Gmane

Filtering

Gmane is an archival site, so it would be inappropriate for it to filter its contents aggressively. Gmane is also an interface for conveniently reading mailing lists, which means that it might be nice if it were to filter noise.

Apart from the protocol conversions from mail to news, Gmane filters away all mailing list tags from the subject headers. They usually look like [some-mailing-list]. Gmane also removes the standard mailing list trailers that usually appear the the bottom of the message bodies and say how to unsubscribe from the mailing list.

No further filtering is done of the contents.

Articles that have subjects reading just subscribe or unsubscribe are redirected to the gmane.junk group.

Spam

All messages are run through SpamAssassin to determine whether they are spam messages or not. Messages that SpamAssassin say are spam are cross-posted to the gmane.spam.detected group. If you're reading the Gmane groups through a news reader, you can instruct it to kill/score articles based on the Xref header. Just kill all messages that match gmane.spam.detected.

The web interface won't display messages that are cross-posted to this group.

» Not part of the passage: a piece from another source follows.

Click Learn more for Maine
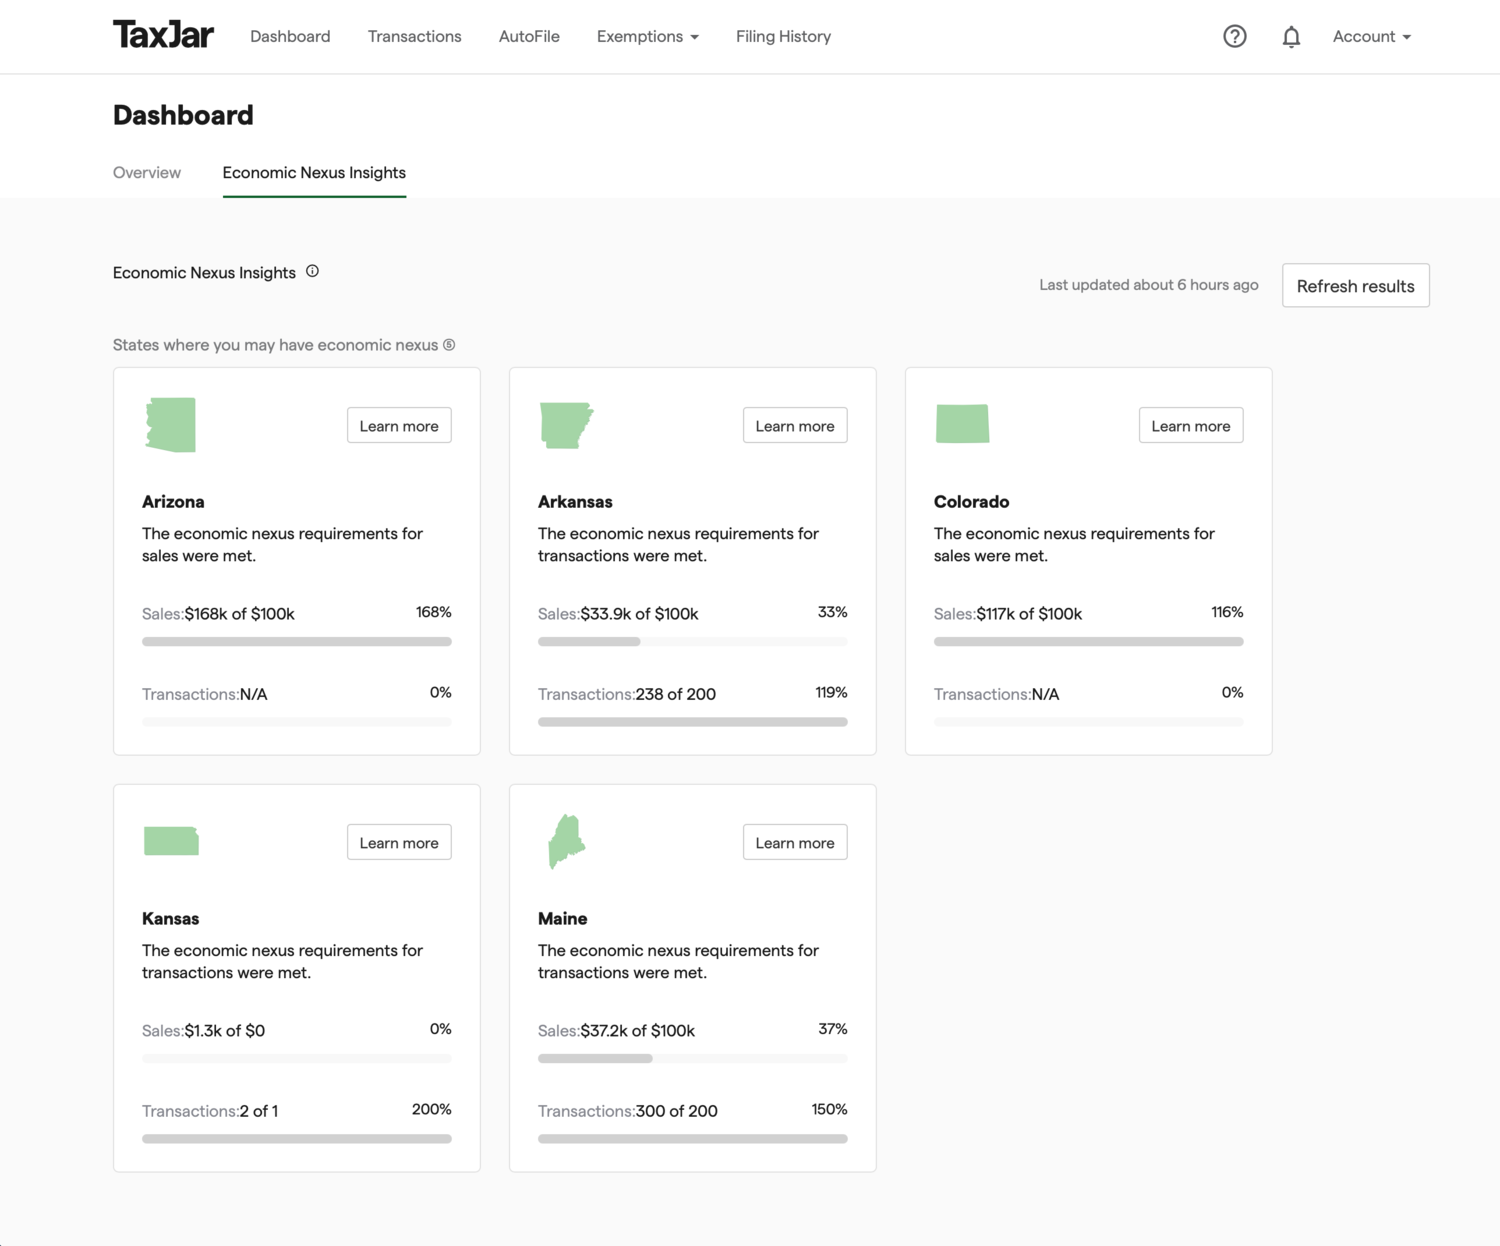This screenshot has height=1246, width=1500. tap(794, 841)
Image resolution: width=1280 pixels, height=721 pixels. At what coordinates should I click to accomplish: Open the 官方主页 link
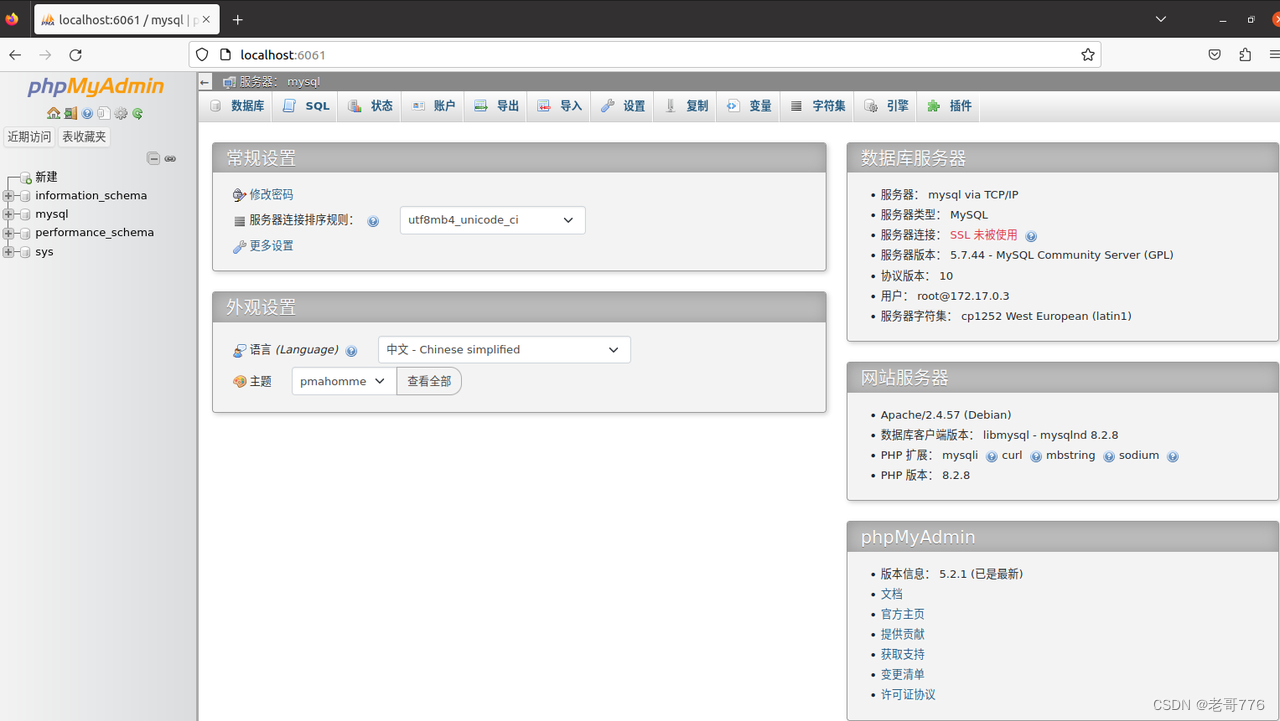902,614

Gmane adds headers to all the messages that contains an URL for reporting back to Gmane whether a message is spam (or not, if it has already been marked as such). These reports are then viewed by the Gmane administrators, and approved or rejected by them.

In total, this gives Gmane a mechanism for filtering the obvious spam automatically, and the border cases use a collaborative filtering scheme. As time goes on and more people use Gmane (and presses the spam reporting button), the archive will grow progressively more and more free of spam.